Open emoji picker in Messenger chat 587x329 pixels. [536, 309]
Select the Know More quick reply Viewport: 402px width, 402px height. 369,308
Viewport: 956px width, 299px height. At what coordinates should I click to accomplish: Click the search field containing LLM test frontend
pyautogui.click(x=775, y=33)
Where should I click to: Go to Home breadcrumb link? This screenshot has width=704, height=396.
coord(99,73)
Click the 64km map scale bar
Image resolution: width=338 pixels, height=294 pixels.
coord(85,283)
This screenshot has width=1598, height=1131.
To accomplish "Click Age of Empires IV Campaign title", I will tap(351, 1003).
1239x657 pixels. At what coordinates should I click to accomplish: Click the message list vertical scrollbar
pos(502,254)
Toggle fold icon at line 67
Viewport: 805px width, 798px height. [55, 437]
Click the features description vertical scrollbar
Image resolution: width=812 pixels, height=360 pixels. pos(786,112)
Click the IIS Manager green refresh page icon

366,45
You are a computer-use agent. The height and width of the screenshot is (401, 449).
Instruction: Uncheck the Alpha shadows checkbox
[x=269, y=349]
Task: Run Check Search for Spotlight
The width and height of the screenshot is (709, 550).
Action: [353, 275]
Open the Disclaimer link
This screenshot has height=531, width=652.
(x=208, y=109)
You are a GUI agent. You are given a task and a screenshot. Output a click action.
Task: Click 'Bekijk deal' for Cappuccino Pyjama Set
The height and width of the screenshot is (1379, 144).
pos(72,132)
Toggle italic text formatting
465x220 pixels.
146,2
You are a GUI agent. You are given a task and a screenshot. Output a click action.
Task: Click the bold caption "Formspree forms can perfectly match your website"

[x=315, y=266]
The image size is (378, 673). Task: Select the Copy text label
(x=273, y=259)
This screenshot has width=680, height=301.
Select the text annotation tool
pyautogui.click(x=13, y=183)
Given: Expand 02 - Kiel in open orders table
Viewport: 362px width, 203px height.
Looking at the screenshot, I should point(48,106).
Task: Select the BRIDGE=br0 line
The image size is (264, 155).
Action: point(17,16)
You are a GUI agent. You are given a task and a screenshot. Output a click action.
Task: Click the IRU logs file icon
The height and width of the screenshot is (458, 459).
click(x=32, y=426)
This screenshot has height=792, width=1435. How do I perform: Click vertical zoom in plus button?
◇ ◇ ◇ ◇ ◇ ◇ ◇
*TASK DESCRIPTION*.
Set down every entry once more, exactly as it was written above.

*SOLUTION*.
Open emoji picker in Messenger chat 587x329 pixels. [536, 309]
Select the Know More quick reply Viewport: 402px width, 402px height. 369,308
Viewport: 956px width, 299px height. At what coordinates should I click to accomplish: Click the search field containing LLM test frontend
pyautogui.click(x=775, y=33)
Where should I click to: Go to Home breadcrumb link? This screenshot has width=704, height=396.
coord(99,73)
Click the 64km map scale bar
Image resolution: width=338 pixels, height=294 pixels.
coord(85,283)
This screenshot has width=1598, height=1131.
To accomplish "Click Age of Empires IV Campaign title", I will tap(351, 1003).
1239x657 pixels. At what coordinates should I click to accomplish: Click the message list vertical scrollbar
pos(502,254)
Toggle fold icon at line 67
Viewport: 805px width, 798px height. [55, 437]
Click the features description vertical scrollbar
Image resolution: width=812 pixels, height=360 pixels. pos(786,112)
Click the IIS Manager green refresh page icon

366,45
You are a computer-use agent. The height and width of the screenshot is (401, 449).
Instruction: Uncheck the Alpha shadows checkbox
[x=269, y=349]
Task: Run Check Search for Spotlight
The width and height of the screenshot is (709, 550).
Action: [353, 275]
Open the Disclaimer link
This screenshot has height=531, width=652.
(x=208, y=109)
You are a GUI agent. You are given a task and a screenshot. Output a click action.
Task: Click 'Bekijk deal' for Cappuccino Pyjama Set
The height and width of the screenshot is (1379, 144).
pos(72,132)
Toggle italic text formatting
465x220 pixels.
146,2
You are a GUI agent. You are given a task and a screenshot. Output a click action.
Task: Click the bold caption "Formspree forms can perfectly match your website"

[x=315, y=266]
The image size is (378, 673). Task: Select the Copy text label
(x=273, y=259)
This screenshot has width=680, height=301.
Select the text annotation tool
pyautogui.click(x=13, y=183)
Given: Expand 02 - Kiel in open orders table
Viewport: 362px width, 203px height.
Looking at the screenshot, I should point(48,106).
Task: Select the BRIDGE=br0 line
The image size is (264, 155).
Action: point(17,16)
You are a GUI agent. You are given a task and a screenshot. Output a click action.
Task: Click the IRU logs file icon
The height and width of the screenshot is (458, 459).
click(x=32, y=426)
This screenshot has height=792, width=1435. How do I perform: Click vertical zoom in plus button?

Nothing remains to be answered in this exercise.